Zach de la Rocha (1970 — )
I’ll give you a dose
But it can never come close
To the rage built up inside of me
Fist in the air, in the land of hypocrisy
Networks at work, keepin’ people calm
You know they went after King
When he spoke out on Vietnam
He turned the power to the have-nots
And then came the shot.

Forty years ago, my family was getting to know my new sister, five days old and the center of attention.  Forty years ago, I was in kindergarten at Catholic school, miserable and alone, the only black child in a class of children and teachers who wanted nothing to do with black kids.  Forty years ago I was discovering that books were friends, saviors.  I could disappear into one at recess and not have to deal with the parroted-from-their-parents slurs my classmates flung at me.  Forty years ago, I was too young for assassination news to mean anything to me.  I have a hazy memory of my mother crying, but that’s all.
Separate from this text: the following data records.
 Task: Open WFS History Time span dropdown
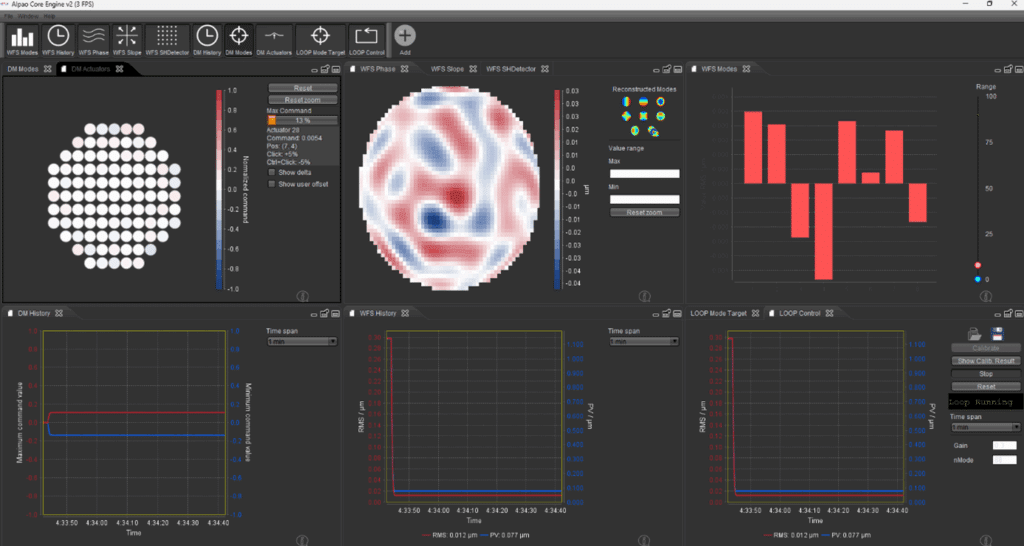643,341
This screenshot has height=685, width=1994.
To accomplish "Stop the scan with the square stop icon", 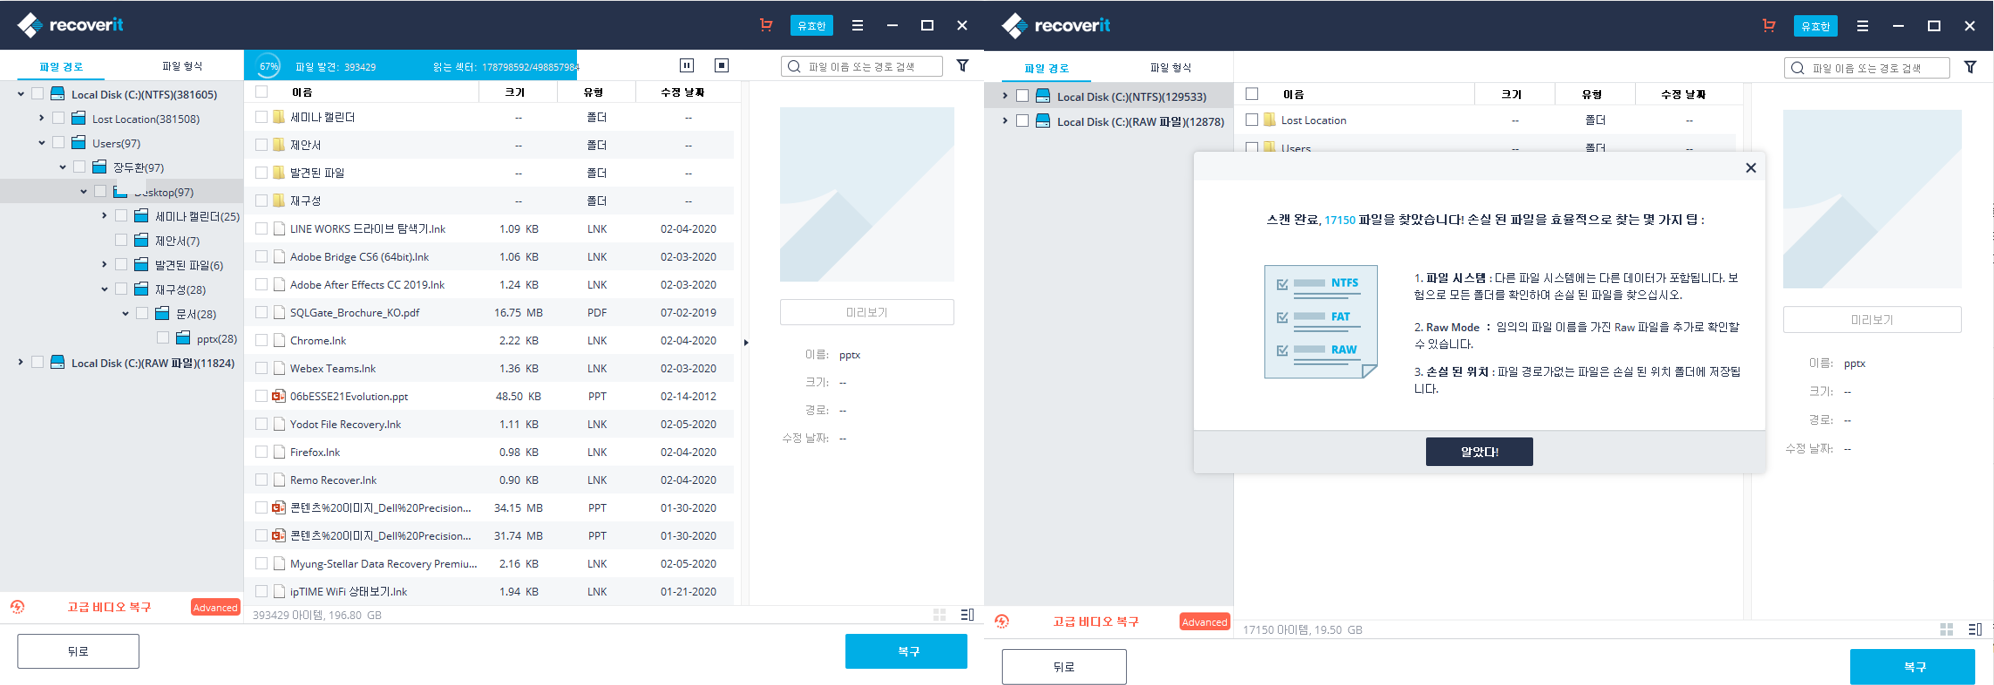I will pyautogui.click(x=721, y=65).
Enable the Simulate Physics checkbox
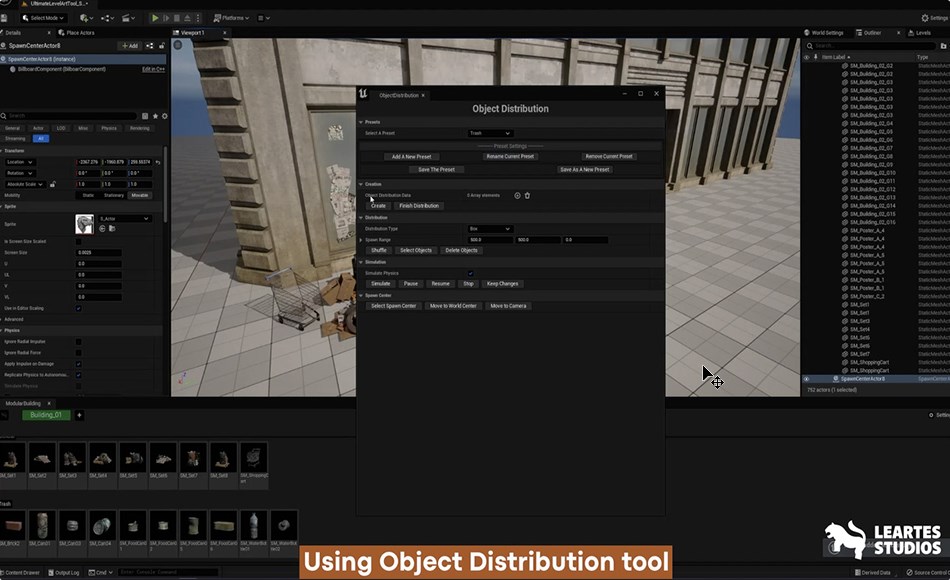 tap(470, 273)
And now it’s forty years later.  It’s today.  It’s 2008, and there’s the utter surprise of a black man as a serious contender for the presidency of these United States.  My students never really got why that’s such a big deal.  And sometimes even I don’t get it.  But then I do.  Forty years gone.

(The lyric up top — my poetic posting for the night — is from Rage Against the Machine’s “Wake Up,” one of my favorites.)

4 thoughts on “Forty years gone. April 4, 2008.

  1. inmate1972

    I heard on the radio that Dr. King has now been dead longer than he was alive. I’m not sure that accurately explains the impact of a life. Some people, even gone, are immortal.


  2. Jules

    Somber day when the impact is studied and the speculation follows…what if.

    Thank you for this post…my heart still aches from the rich, raw, realness of your words.


  3. Maggie, dammit

    I have no words to describe this loss.

    What I will say is it’s interesting what you said about your students not really seeing that it’s a big deal that a black man is a presidential contender. It reminds me of the time Dave and Gracie were playing catch in the yard and he told her she throws like a girl, an obvious insult to you and I. But she just stared blankly at him and said, “But I AM a girl.” She had no idea what he was talking about. I rejoiced silently.